- Provided data
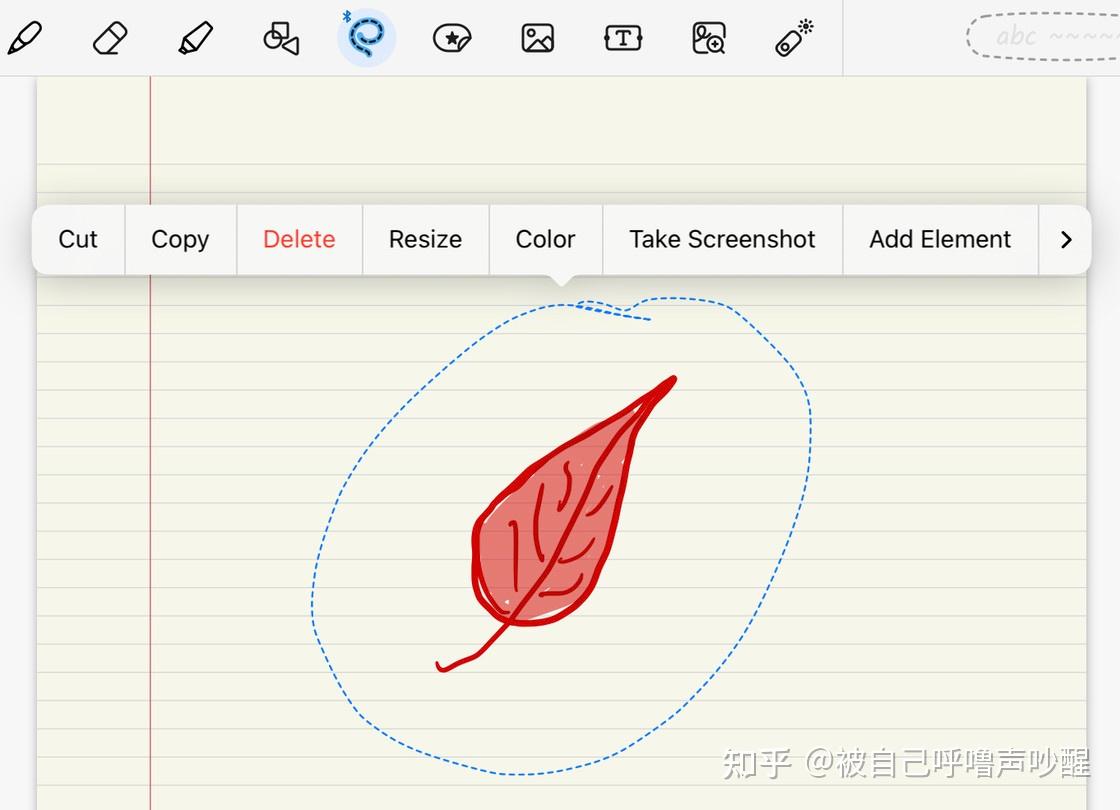Insert an image with the Image tool
Screen dimensions: 1120x810
pos(537,37)
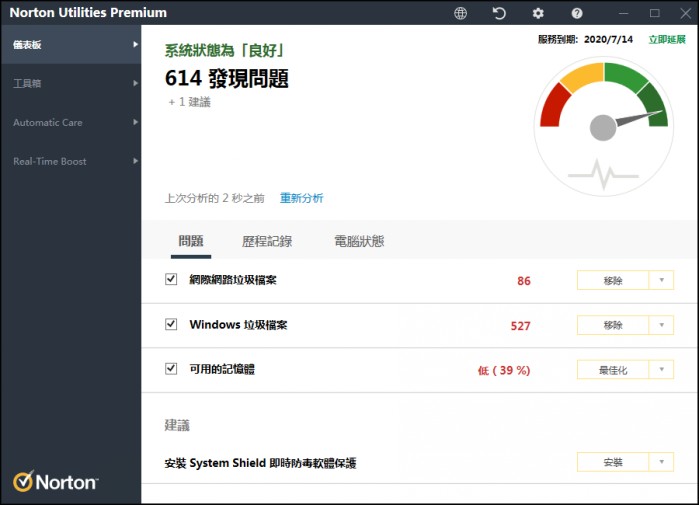The height and width of the screenshot is (505, 699).
Task: Uncheck the Windows 垃圾檔案 checkbox
Action: coord(171,325)
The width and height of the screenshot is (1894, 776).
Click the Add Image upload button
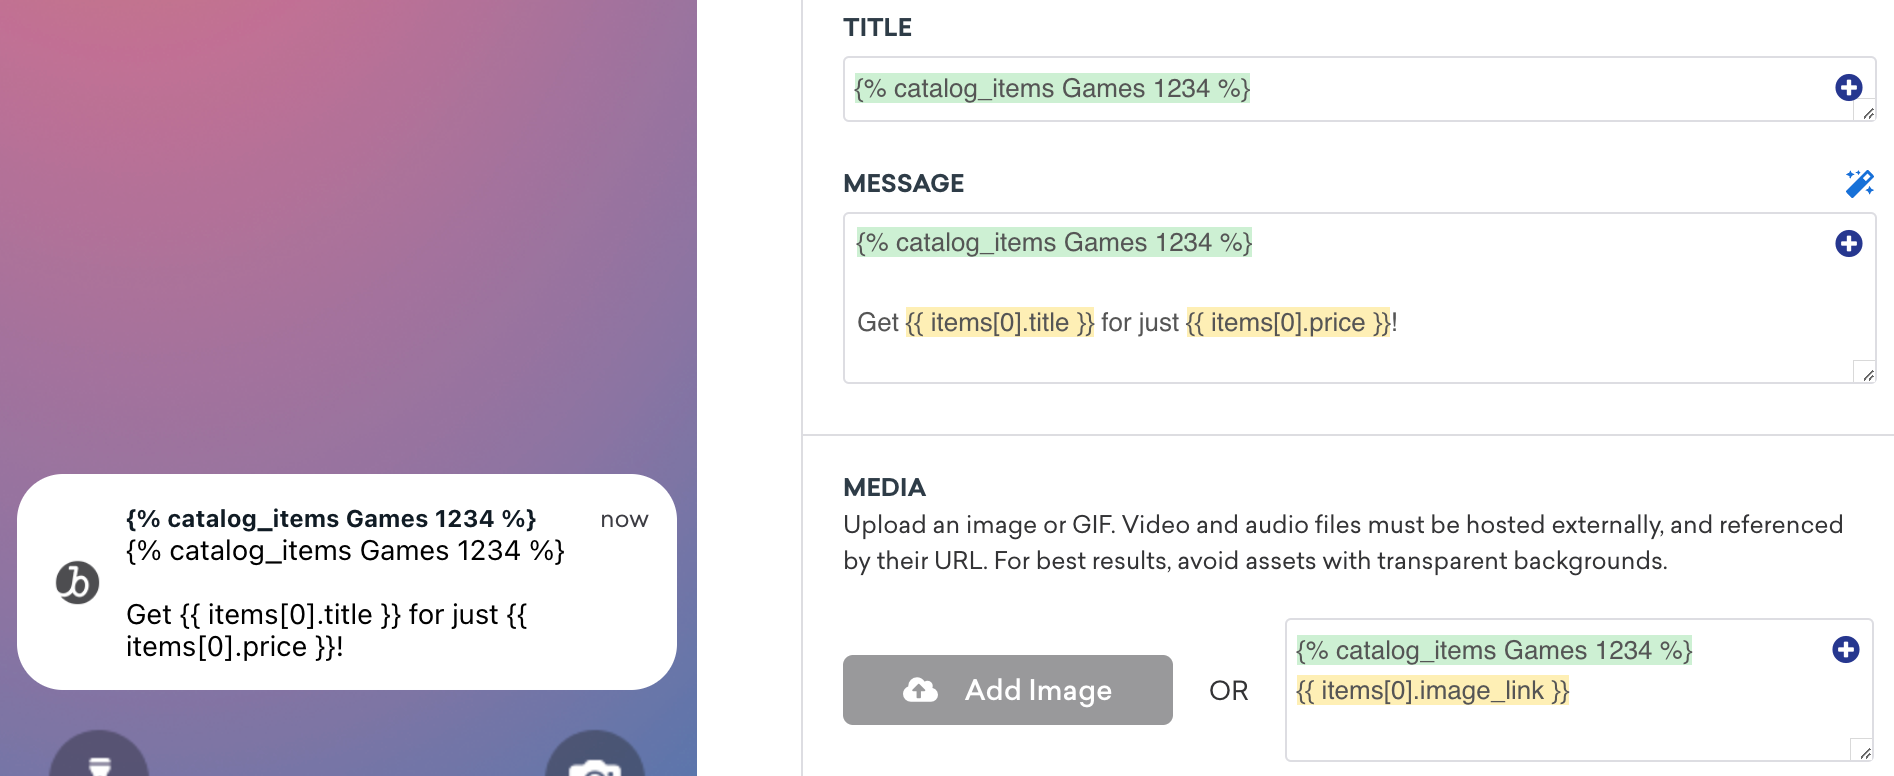point(1007,690)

- Problem to work on
The copy should hold exactly the lines from the one containing "The width and" through the final line of the records above, both ends included, and no picture.

- Result below
The width and height of the screenshot is (1894, 776).
Click the Add Image upload button
point(1007,690)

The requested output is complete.